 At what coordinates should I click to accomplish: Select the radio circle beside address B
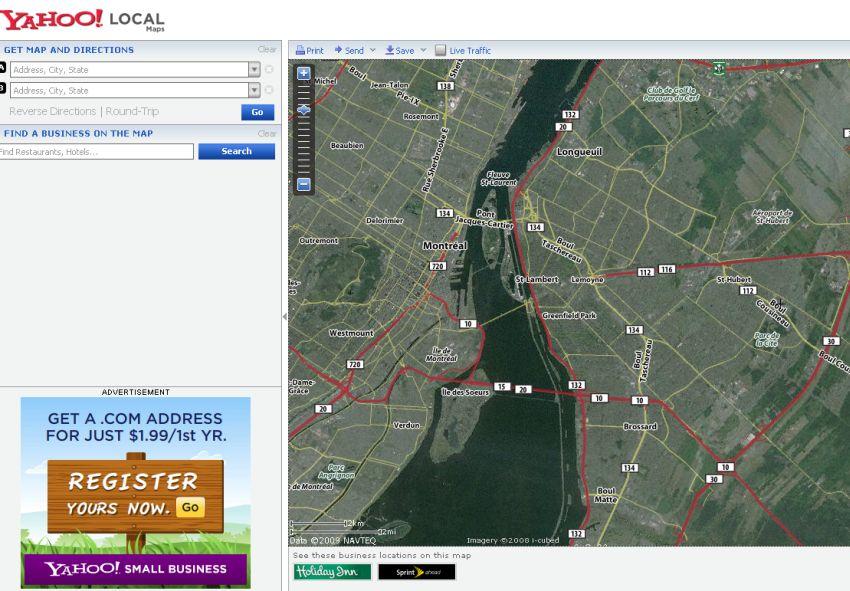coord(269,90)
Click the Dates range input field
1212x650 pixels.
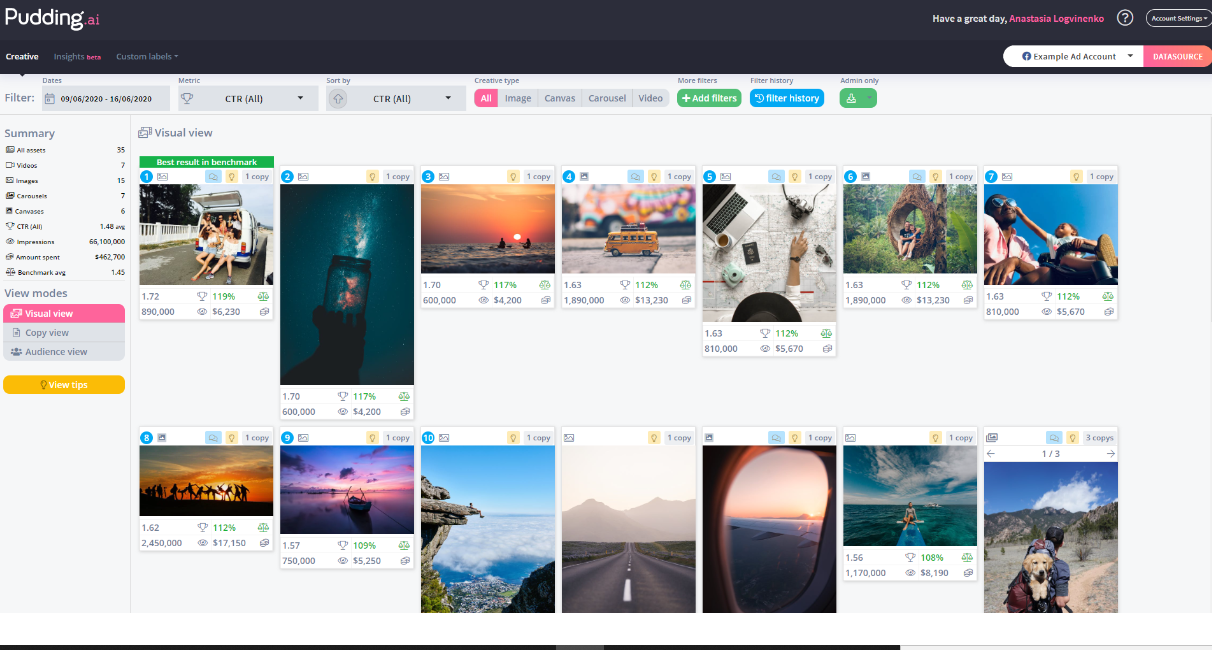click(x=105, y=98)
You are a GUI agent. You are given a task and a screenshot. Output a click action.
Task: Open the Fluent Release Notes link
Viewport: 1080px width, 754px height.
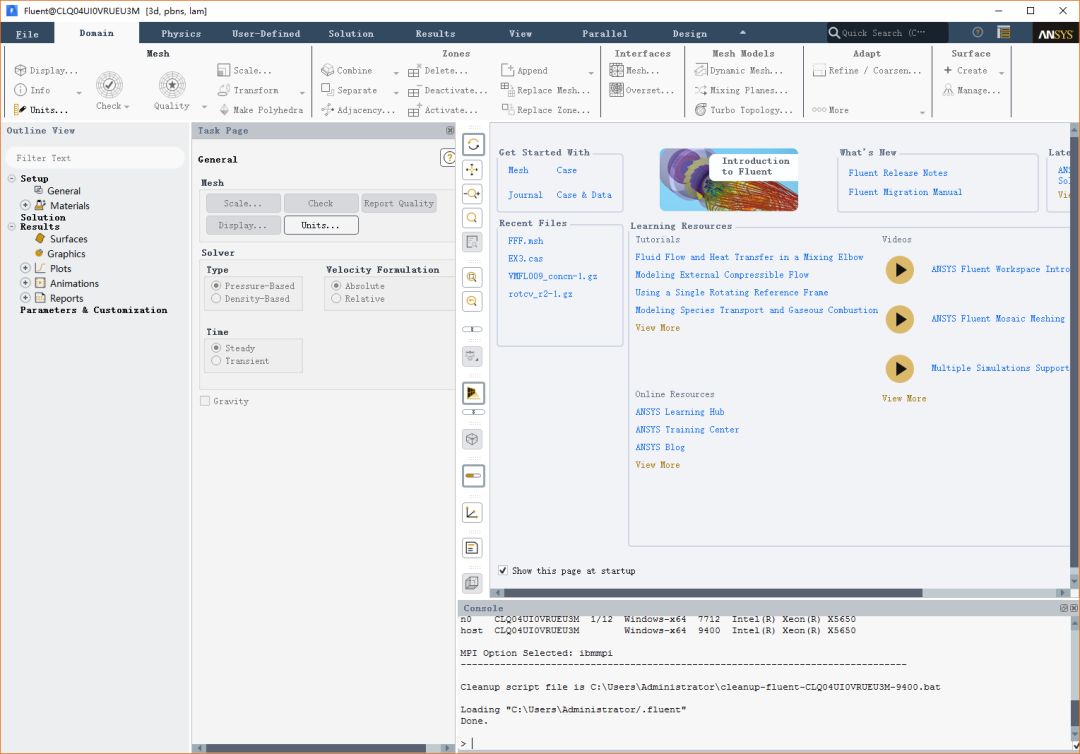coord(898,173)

########################################

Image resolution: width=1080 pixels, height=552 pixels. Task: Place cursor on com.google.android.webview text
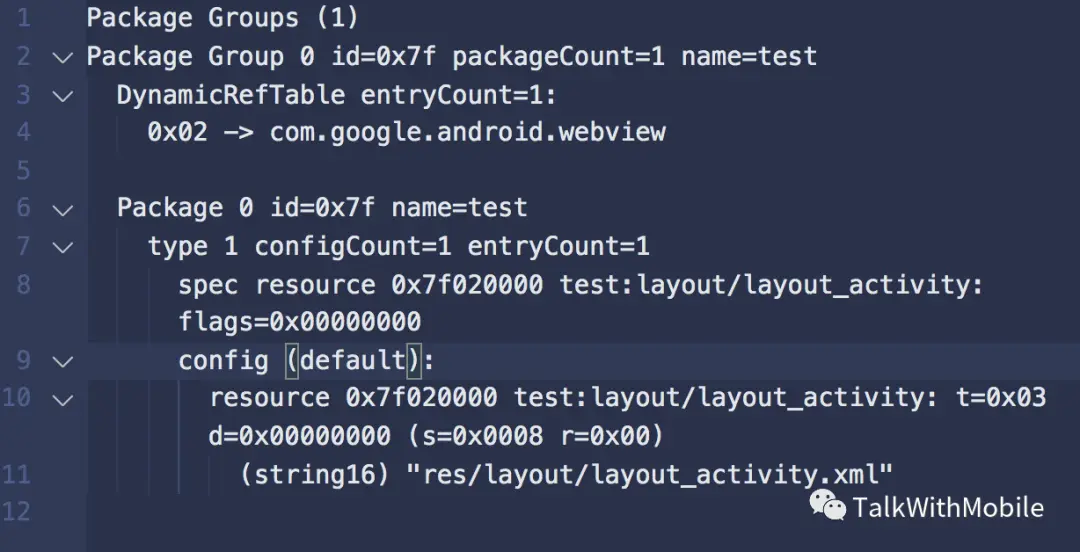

########################################

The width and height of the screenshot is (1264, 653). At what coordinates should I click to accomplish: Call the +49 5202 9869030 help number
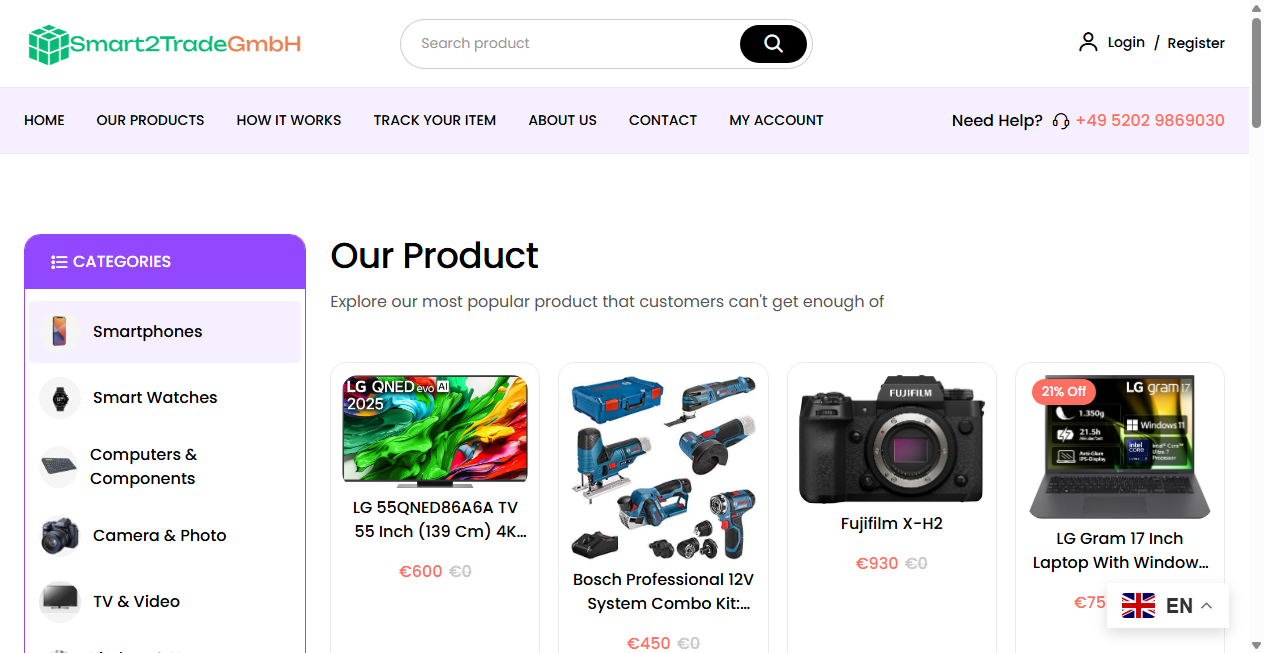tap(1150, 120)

########################################

* [Work required]: Among the entries above, find the line with "At what coordinates should I click to accomplish: Select" and repeat exactly from there through the line with "You are a GUI", leaving out the pictures.

* [Exercise result]:
 At what coordinates should I click to accomplish: Select the radio circle beside address B
coord(269,90)
Click the Dates range input field
1212x650 pixels.
click(x=105, y=98)
You are a GUI agent. You are given a task and a screenshot. Output a click action.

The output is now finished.